**PROBLEM REQUIREMENTS**
Could you retype every one of the entries below word for word, leaving the pictures out?
++++ ENTRIES SUPPLIED ++++
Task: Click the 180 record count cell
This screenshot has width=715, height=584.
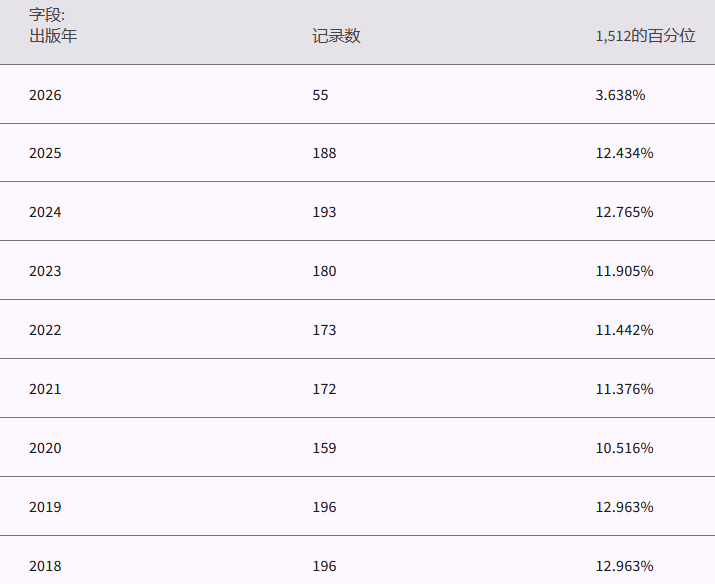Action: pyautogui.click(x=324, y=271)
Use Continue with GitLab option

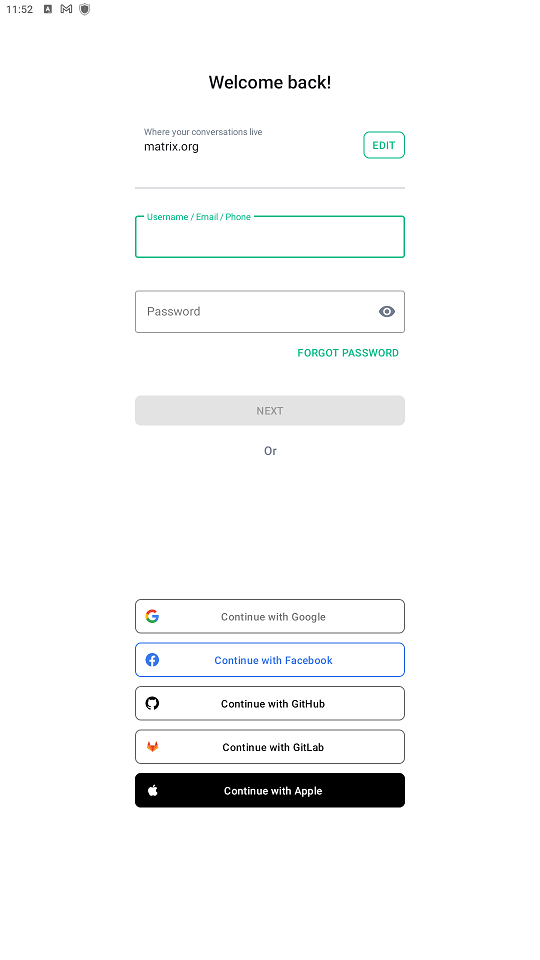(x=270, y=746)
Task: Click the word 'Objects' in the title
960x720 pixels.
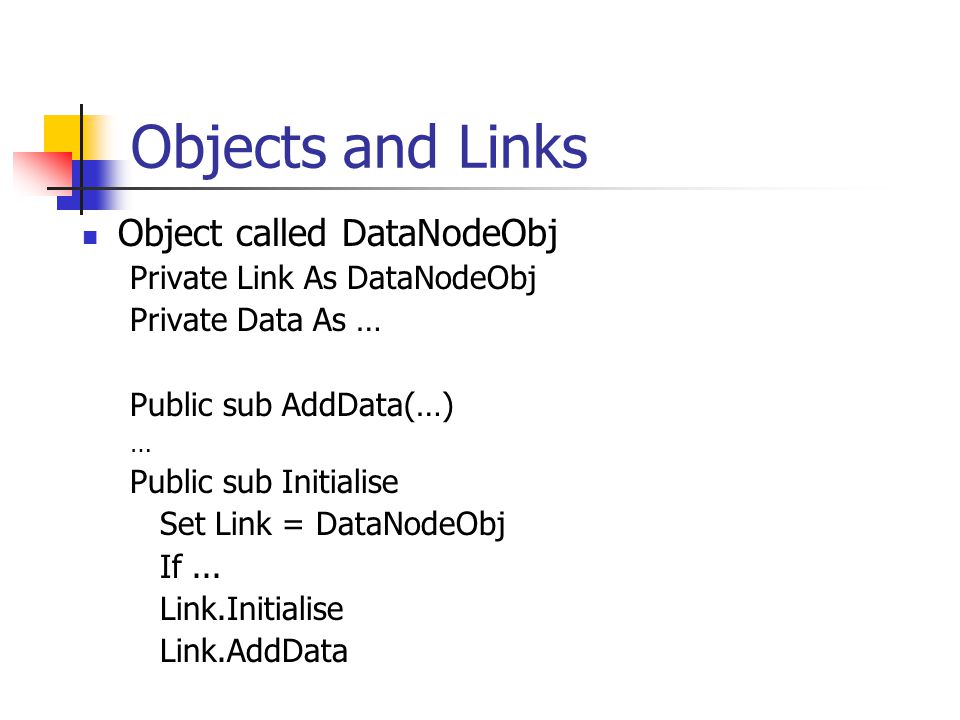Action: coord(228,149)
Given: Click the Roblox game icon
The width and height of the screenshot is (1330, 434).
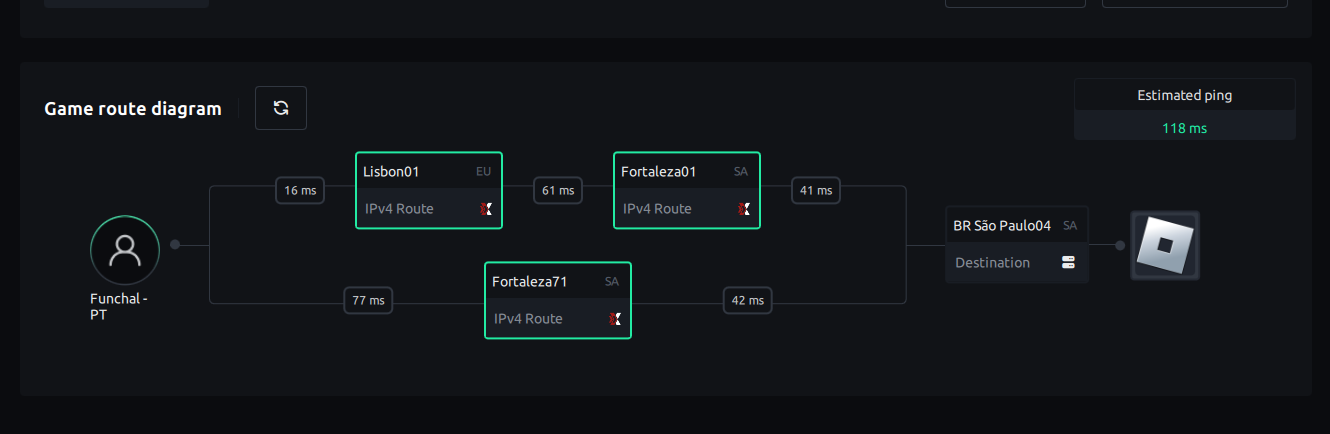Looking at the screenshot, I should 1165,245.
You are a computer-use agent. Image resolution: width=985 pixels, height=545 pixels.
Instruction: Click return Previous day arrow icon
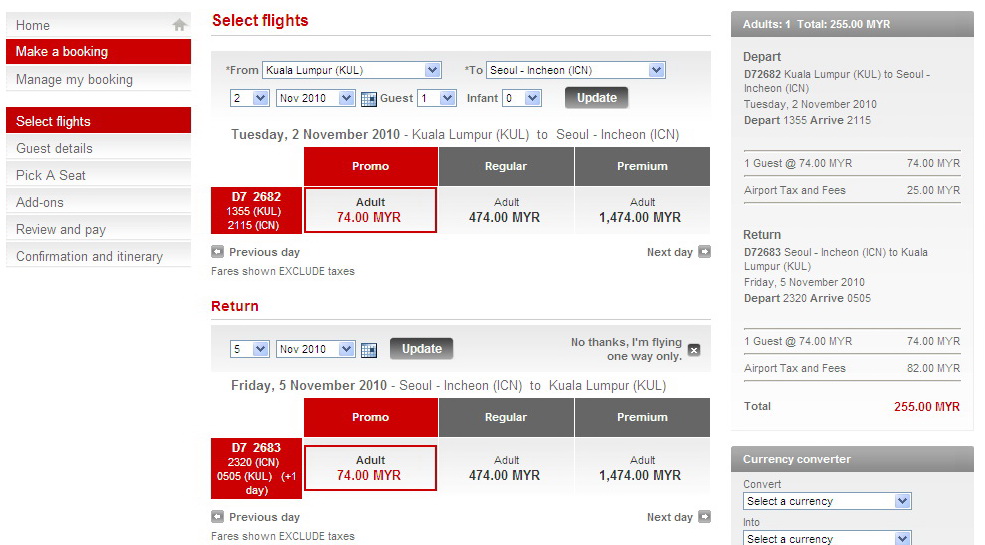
++++
**SOLVED EXERCISE**
Task: Click the 180 record count cell
This screenshot has width=715, height=584.
Action: pyautogui.click(x=324, y=271)
Use Continue with GitLab option

(x=270, y=746)
Task: Click the word 'Objects' in the title
960x720 pixels.
Action: coord(228,149)
Given: Click the Roblox game icon
The width and height of the screenshot is (1330, 434).
Looking at the screenshot, I should 1165,245.
You are a computer-use agent. Image resolution: width=985 pixels, height=545 pixels.
Instruction: Click return Previous day arrow icon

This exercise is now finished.